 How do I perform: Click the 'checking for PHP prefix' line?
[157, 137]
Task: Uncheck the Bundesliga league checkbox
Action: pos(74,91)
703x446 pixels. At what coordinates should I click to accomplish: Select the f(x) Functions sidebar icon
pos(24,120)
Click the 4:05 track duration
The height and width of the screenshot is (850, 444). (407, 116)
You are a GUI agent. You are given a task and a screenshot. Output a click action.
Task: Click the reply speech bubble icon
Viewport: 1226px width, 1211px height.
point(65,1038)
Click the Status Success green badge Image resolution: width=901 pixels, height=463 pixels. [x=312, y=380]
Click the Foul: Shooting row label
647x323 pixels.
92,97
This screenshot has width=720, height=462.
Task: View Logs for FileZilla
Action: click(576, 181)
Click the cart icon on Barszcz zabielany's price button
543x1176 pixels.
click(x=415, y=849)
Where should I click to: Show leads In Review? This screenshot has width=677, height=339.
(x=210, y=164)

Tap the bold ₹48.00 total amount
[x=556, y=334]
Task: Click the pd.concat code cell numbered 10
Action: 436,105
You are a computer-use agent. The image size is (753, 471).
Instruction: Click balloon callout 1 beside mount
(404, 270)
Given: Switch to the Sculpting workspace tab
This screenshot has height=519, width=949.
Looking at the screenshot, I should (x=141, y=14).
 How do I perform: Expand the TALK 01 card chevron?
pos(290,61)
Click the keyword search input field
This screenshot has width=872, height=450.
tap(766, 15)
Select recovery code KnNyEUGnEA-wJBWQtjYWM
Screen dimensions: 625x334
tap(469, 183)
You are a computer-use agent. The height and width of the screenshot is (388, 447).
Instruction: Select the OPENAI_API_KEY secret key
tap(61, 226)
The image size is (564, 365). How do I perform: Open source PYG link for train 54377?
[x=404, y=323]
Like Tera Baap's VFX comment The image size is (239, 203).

━━━━

Pull every line containing "computer" from the data.

You are a computer-use agent. The image size is (753, 471).
You are a computer-use agent. The height and width of the screenshot is (388, 447).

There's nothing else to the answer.